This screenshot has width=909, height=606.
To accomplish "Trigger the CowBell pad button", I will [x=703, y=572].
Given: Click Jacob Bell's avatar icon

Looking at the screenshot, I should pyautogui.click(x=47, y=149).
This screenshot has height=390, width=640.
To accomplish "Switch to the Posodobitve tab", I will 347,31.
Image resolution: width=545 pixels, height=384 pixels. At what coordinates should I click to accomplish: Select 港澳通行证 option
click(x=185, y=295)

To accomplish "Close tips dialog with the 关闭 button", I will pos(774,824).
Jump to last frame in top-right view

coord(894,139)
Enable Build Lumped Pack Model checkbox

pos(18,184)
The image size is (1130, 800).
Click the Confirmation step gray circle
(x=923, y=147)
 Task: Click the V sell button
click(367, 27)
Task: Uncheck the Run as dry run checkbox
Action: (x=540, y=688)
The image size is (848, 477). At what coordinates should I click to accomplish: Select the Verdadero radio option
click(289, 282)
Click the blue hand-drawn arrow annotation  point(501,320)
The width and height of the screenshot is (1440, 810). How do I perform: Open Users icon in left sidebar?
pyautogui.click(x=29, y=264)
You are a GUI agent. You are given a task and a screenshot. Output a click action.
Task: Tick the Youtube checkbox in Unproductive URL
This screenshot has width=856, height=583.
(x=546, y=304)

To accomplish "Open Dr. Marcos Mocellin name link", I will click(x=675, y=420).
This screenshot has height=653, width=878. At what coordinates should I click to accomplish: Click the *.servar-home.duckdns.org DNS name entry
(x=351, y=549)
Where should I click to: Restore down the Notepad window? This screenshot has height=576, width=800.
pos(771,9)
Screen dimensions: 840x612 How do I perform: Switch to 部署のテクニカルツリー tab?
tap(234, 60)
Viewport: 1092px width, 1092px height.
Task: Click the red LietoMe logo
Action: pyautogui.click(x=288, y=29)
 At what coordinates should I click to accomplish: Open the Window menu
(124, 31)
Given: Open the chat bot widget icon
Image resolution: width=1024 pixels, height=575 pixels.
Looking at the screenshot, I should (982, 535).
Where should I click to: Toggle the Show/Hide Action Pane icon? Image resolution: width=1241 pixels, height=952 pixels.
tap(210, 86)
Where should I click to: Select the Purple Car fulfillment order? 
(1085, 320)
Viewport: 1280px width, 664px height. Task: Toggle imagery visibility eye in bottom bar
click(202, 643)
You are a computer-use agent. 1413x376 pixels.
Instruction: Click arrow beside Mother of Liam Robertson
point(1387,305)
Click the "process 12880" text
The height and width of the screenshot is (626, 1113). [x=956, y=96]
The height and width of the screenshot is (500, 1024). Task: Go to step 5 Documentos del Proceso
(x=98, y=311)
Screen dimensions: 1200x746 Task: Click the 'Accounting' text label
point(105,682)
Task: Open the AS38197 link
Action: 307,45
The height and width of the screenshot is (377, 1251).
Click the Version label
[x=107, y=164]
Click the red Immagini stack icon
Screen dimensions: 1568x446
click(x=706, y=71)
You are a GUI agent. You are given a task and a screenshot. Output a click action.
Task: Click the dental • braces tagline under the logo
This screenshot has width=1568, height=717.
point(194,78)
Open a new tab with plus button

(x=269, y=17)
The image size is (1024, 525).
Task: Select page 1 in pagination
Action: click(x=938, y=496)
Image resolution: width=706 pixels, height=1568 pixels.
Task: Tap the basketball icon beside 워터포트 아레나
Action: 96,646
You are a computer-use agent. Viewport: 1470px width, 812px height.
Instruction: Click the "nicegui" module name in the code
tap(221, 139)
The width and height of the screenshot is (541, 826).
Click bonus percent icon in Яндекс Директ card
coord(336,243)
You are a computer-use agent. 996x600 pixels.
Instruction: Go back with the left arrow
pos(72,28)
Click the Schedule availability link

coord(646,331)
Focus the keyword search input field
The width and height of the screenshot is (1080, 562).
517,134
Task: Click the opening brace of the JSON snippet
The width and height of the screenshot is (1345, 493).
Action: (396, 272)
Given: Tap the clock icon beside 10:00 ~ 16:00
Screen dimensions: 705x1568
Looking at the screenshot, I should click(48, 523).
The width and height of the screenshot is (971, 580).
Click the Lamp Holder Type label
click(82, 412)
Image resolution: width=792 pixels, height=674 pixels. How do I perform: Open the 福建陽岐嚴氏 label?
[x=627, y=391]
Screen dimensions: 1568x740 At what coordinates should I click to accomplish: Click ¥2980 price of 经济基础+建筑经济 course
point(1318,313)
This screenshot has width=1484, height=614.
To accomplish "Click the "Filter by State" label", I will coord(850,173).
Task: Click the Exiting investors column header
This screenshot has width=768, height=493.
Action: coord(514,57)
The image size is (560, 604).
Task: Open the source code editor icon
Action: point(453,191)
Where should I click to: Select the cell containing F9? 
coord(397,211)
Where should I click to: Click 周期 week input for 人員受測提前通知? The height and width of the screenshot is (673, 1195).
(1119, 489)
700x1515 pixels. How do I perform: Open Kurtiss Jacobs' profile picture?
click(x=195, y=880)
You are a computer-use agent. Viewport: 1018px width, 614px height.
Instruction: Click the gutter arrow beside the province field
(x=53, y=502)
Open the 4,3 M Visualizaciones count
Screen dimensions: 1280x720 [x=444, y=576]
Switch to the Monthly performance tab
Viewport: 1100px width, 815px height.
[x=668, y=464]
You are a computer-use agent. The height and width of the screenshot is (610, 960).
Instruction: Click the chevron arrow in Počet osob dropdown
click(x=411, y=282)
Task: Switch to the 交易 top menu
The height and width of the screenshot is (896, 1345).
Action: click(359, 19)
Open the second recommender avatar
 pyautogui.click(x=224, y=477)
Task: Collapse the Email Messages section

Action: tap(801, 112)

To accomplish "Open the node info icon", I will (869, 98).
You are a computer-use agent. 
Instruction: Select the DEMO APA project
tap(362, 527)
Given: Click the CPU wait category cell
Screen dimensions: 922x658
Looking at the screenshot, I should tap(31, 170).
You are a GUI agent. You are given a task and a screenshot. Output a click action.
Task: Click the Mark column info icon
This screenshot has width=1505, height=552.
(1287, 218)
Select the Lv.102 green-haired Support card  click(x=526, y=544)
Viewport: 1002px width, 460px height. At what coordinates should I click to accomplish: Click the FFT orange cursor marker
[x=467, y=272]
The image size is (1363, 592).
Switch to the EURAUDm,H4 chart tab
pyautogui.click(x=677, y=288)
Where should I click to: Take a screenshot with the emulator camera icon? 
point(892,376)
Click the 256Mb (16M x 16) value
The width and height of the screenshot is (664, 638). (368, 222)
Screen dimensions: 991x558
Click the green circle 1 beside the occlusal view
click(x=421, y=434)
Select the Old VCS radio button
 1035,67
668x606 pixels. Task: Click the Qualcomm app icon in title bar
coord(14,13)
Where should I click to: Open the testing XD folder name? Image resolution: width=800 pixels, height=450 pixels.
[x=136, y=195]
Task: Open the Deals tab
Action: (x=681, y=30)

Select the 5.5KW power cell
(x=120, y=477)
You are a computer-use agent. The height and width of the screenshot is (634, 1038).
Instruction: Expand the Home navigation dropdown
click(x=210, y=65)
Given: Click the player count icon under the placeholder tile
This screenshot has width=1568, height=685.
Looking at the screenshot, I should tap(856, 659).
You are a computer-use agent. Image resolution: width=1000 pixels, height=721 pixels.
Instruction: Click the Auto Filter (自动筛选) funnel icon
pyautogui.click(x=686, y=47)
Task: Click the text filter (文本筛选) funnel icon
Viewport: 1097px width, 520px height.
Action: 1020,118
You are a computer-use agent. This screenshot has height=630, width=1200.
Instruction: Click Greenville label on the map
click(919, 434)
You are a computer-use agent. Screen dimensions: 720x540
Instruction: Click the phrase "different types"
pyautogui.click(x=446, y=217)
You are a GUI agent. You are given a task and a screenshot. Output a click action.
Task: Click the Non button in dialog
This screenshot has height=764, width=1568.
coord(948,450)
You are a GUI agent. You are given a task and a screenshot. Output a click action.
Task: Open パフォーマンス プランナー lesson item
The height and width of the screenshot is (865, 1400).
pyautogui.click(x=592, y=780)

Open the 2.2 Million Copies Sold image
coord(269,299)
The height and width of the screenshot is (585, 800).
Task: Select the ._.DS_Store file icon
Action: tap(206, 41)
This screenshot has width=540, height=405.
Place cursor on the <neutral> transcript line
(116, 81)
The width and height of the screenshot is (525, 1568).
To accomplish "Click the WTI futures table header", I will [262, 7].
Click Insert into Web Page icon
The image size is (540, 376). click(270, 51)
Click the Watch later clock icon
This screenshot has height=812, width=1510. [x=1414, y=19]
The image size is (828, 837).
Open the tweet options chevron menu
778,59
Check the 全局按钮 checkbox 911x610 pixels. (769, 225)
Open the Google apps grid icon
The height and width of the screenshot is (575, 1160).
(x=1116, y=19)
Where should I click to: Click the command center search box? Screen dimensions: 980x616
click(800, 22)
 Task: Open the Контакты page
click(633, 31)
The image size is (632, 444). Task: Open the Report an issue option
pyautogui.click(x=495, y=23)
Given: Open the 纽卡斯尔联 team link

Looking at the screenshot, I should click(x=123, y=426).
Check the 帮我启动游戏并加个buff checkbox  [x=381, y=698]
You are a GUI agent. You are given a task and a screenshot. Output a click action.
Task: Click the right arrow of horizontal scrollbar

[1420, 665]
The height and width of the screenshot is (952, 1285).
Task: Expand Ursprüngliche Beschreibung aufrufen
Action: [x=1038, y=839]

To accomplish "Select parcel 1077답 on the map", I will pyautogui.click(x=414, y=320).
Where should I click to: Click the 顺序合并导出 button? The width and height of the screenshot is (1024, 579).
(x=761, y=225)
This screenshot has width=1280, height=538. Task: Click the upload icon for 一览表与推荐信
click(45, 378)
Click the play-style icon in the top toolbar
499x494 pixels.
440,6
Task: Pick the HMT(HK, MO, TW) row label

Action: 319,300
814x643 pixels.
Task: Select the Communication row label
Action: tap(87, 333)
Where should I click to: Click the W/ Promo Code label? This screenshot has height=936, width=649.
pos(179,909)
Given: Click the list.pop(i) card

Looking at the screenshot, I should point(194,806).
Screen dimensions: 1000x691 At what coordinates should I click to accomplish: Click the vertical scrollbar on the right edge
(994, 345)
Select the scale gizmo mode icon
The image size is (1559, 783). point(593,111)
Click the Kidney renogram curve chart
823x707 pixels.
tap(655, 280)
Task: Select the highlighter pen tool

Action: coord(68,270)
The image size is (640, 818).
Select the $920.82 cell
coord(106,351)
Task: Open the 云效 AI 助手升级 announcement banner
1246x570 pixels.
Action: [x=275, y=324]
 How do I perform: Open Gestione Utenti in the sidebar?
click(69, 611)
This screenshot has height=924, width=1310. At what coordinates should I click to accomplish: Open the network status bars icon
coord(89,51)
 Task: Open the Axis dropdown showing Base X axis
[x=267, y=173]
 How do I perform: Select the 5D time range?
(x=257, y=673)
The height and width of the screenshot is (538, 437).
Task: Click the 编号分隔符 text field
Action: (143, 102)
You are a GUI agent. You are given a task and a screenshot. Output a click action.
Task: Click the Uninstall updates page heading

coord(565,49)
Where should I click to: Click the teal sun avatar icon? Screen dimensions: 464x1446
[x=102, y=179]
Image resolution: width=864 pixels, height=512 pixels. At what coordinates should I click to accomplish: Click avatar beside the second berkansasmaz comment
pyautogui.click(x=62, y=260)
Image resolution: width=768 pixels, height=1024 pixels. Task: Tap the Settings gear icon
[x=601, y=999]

++++++

ACTION ITEM: Reproduce exactly the section above that begins at the line containing "Open the 4,3 M Visualizaciones count" and ends at the line containing "Given: Click the CPU wait category cell", leaving out all other lines.

OUTPUT BELOW:
Open the 4,3 M Visualizaciones count
Screen dimensions: 1280x720 [x=444, y=576]
Switch to the Monthly performance tab
Viewport: 1100px width, 815px height.
[x=668, y=464]
You are a computer-use agent. The height and width of the screenshot is (610, 960).
Instruction: Click the chevron arrow in Počet osob dropdown
click(x=411, y=282)
Task: Switch to the 交易 top menu
The height and width of the screenshot is (896, 1345).
Action: click(359, 19)
Open the second recommender avatar
 pyautogui.click(x=224, y=477)
Task: Collapse the Email Messages section

Action: tap(801, 112)

To accomplish "Open the node info icon", I will (869, 98).
You are a computer-use agent. 
Instruction: Select the DEMO APA project
tap(362, 527)
Given: Click the CPU wait category cell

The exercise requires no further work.